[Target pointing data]
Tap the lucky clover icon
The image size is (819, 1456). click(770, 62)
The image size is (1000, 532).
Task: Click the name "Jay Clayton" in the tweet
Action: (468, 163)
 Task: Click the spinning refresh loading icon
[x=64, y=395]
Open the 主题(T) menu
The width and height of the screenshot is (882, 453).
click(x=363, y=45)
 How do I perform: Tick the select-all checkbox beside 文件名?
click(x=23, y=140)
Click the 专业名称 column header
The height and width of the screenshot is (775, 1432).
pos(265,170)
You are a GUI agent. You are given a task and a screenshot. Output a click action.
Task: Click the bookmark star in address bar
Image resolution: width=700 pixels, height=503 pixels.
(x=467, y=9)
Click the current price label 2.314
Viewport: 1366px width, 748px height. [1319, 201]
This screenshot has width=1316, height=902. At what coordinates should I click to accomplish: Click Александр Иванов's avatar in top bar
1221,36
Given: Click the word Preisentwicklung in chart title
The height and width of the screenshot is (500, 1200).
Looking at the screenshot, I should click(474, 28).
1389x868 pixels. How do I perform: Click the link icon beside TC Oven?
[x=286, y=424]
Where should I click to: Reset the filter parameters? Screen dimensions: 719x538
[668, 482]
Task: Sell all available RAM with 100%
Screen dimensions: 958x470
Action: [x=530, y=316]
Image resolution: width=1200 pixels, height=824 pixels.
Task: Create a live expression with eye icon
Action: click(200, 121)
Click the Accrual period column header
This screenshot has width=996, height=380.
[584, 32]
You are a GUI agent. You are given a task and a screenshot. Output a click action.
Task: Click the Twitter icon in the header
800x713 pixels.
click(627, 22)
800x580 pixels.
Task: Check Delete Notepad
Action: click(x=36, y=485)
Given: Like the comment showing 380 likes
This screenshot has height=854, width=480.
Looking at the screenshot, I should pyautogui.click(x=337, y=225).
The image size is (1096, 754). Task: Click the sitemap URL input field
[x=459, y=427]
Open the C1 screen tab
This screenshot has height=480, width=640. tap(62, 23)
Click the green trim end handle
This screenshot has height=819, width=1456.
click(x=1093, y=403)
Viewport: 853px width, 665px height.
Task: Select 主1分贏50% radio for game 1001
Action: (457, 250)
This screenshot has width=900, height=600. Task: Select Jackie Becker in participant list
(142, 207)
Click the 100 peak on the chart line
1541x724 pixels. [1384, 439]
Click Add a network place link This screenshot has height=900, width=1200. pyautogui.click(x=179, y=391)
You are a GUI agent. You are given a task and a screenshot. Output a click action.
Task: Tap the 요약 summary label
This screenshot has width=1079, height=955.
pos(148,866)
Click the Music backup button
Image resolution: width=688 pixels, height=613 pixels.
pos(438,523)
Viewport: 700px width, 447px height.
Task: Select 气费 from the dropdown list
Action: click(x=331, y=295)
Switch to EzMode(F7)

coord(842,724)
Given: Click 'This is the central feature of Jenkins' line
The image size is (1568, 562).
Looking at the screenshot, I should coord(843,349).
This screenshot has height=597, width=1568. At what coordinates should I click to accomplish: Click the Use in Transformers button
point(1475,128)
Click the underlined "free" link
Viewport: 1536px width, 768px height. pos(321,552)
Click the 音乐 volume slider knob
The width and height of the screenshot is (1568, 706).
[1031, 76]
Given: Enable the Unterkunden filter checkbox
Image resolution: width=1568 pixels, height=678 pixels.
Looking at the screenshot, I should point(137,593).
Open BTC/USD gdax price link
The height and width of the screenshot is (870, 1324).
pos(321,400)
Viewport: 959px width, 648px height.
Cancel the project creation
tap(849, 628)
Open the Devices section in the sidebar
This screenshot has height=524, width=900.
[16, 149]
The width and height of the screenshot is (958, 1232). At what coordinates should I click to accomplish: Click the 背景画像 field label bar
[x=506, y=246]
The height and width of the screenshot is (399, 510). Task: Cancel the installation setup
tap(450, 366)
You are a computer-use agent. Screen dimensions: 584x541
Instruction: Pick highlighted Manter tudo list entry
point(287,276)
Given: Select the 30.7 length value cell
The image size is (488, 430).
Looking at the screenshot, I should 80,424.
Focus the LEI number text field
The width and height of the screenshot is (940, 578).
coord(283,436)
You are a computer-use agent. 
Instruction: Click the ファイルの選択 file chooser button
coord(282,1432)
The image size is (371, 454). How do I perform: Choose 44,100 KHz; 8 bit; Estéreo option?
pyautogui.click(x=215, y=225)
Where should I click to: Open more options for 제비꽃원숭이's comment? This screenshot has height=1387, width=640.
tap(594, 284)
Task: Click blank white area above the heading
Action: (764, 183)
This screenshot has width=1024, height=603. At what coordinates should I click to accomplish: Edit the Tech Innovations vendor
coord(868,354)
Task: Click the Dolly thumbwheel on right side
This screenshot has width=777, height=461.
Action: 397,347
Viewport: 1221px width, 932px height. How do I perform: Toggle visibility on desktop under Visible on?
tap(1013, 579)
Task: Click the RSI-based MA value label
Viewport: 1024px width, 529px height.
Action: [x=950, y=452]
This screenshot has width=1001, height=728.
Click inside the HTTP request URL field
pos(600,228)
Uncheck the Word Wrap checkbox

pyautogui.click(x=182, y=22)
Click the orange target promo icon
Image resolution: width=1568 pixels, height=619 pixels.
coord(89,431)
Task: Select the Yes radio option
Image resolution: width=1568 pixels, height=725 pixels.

Your task: Please list every row above that contains the word "resolution", copying each such row in full.

Task answer:
Image resolution: width=700 pixels, height=503 pixels.
Image resolution: width=1200 pixels, height=824 pixels.
Image resolution: width=688 pixels, height=613 pixels.
Image resolution: width=1568 pixels, height=678 pixels.
Image resolution: width=1568 pixels, height=619 pixels.
Image resolution: width=1568 pixels, height=725 pixels.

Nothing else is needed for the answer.